October 26, 2022
The Farm Babe, along with a group of food writers and social media influencers, travelled across south Georgia in late September at the invitation of the Georgia Peanut Commission. They were here to witness the peanut harvest and to learn more about peanuts.
Visiting the University of Georgia Tifton, Ga., Campus, they saw how the peanut industry and farmers invest in research to develop higher-yielding, disease- and nematode-resistant varieties and advanced technologies to improved irrigation strategies and further refinement in protection against diseases, weeds, and insects.
Using her social media presence, which includes nearly 20,000 followers on Twitter and 20,000 more on Instagram, Michelle Miller, the Farm Babe, is outspoken in her support of American farmers. Being outspoken is in contrast to many farmers I know, men and women who are guarded in their words, preferring to let their success in growing crops speak for them.
I often pity news reporters as they hustle to find a farmer willing to be interviewed and to appear on camera. Most farmers I know immediately shy away from such opportunities. Said one of my closest friends in the farming community, “Bob, you know I will do anything for you. You know I will.

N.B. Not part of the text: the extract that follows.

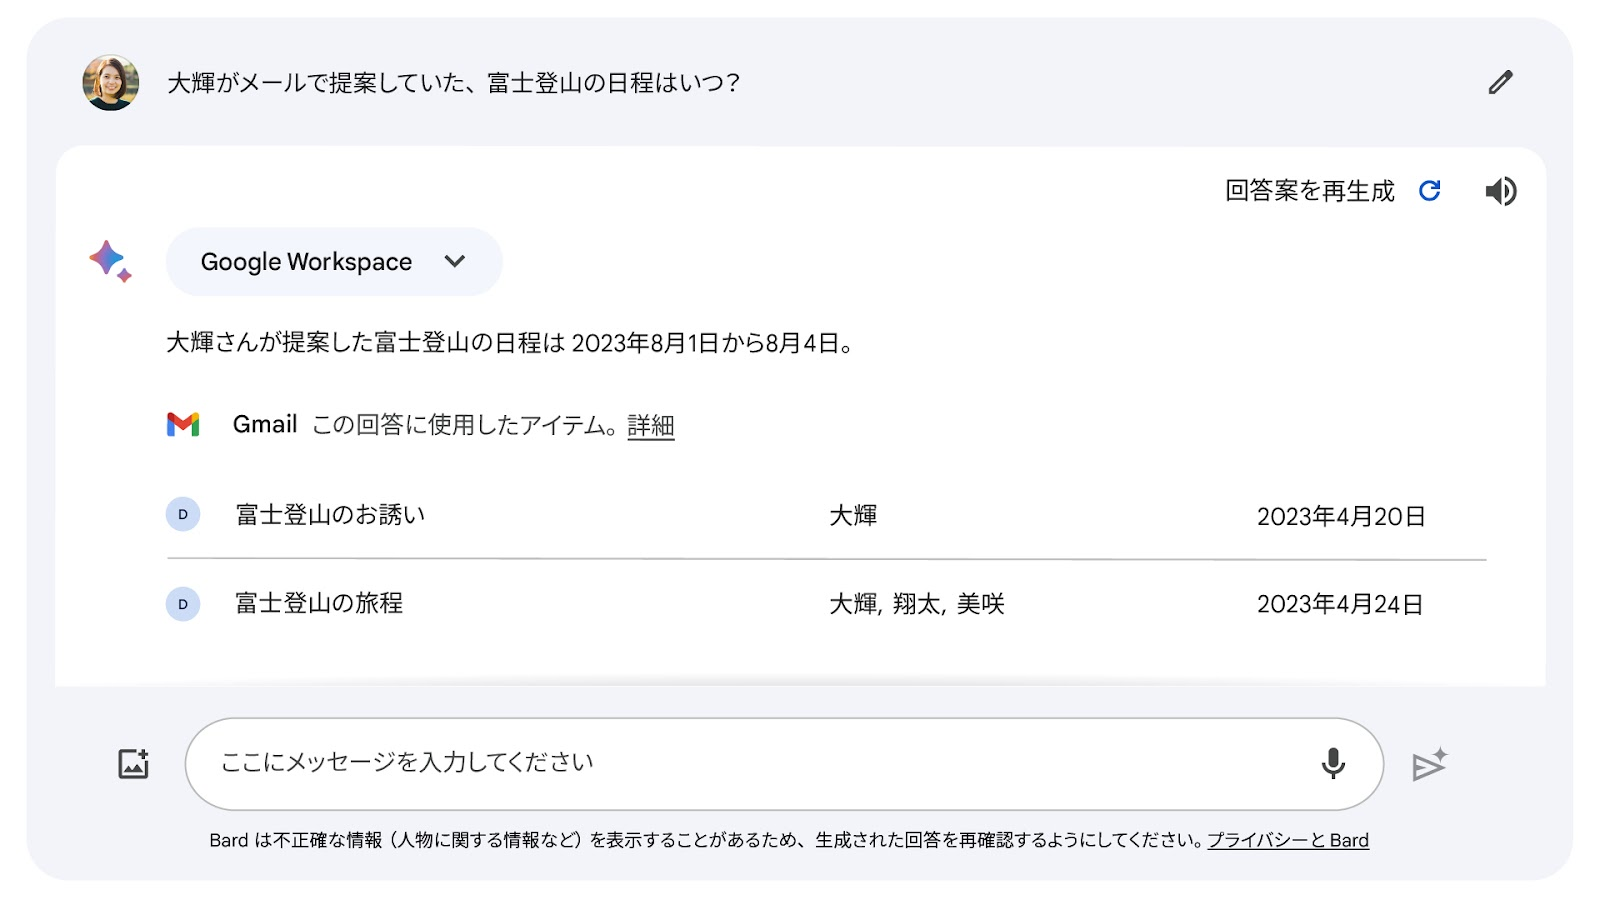The width and height of the screenshot is (1600, 900).
Task: Click the Google Workspace chevron arrow
Action: pyautogui.click(x=455, y=261)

But just don’t ask me to speak in front of a camera.” But as Michelle Miller knows, American agriculture NEEDS the American public to HEAR from the American farmer.
I recently read an article titled “Public Attitudes about Farmers and Farming: a Golden Opportunity.” The author notes that while most Americans (88% in one poll) trust farmers, only 20% have a “high trust” in modern agriculture and 50% only “somewhat” trust it.
The key takeaway from this article was agriculture needs farmers, who are among the most trusted citizens in our country, to tell the story of agriculture and explain how production practices align with societal values.
Farmers may not fully perceive the power of their voices to counter the misinformation spread by the misguided social media. Battling every day to grow a crop, growers may struggle to understand how the problems they face in feeding the country are so poorly understood and appreciated by the public at large.
Agriculture is scrutinized for its role in climate change, stress on water resources, planting of GMO crops, nutrient run-off, use of pesticides and the list goes on. These are important issues, but what seems to be missing from the debates and discussions is the voice of the men and women whose labor feeds and clothes this nation and this world.
On Aug. 18, 2021 the EPA announced the insecticide chlorpyrifos would be banned from use on food crops in the United States. This followed a decision reached two years earlier by the US 9th Circuit Court of Appeals ruling requiring the EPA ban chlorpyrifos. When asked about this, Dr. Mark Abney, UGA Entomologist, replied, “For peanut growers in Georgia who are at high risk for rootworm or who have a history of burrower bug infestation, the loss of chlorpyrifos is very important. The economic impact of this decision is extremely difficult to quantify because the insects and the fruit are underground. For that reason, putting a dollar figure on the loss of chlorpyrifos is difficult. If, God forbid, we have an abundance of Seg 2 peanuts because of burrower bug feeding injury, we will easily be able to quantify that.”
On Aug. 30, 2022, it was announced Rep. Nydia Velazquez (D-NY, 57th District Brooklyn, Lower Manhattan, Queens) had introduced “The Ban all Neurotoxic Organophosphates from Our Food Act.” In the press release, Rep. Velazquez was quoted as saying, “The science has been clear for decades: this type of pesticides is a dangerous neurological threat to farmworkers and our children.”
Products that could be included in the ban are Folex, a cotton defoliant, and Thimet, a product important for the management of tomato spotted will in peanut. No one, least of all farmers, wants to see ANYONE harmed from the use of agricultural products. However, as one who has devoted my career to the judicious AND safe use of chemicals in agriculture, I vehemently disagree with political legislation as THE process to determine which products can be used by farmers and which cannot.
As long as the American public has easy access to food and has never known real hunger, it will be difficult to focus attention on the problems faced by American farmers. It continues to be increasingly important that it is not just the Food Babe’s voice, or Bob’s voice, but also the trusted voices of farmers that are heard in Washington and across this country to protect agriculture that feeds and clothes the world.
Kemerait is the agronomic plant pathologist for the University of Georgia Extension and contributes monthly to Southeast Farm Press.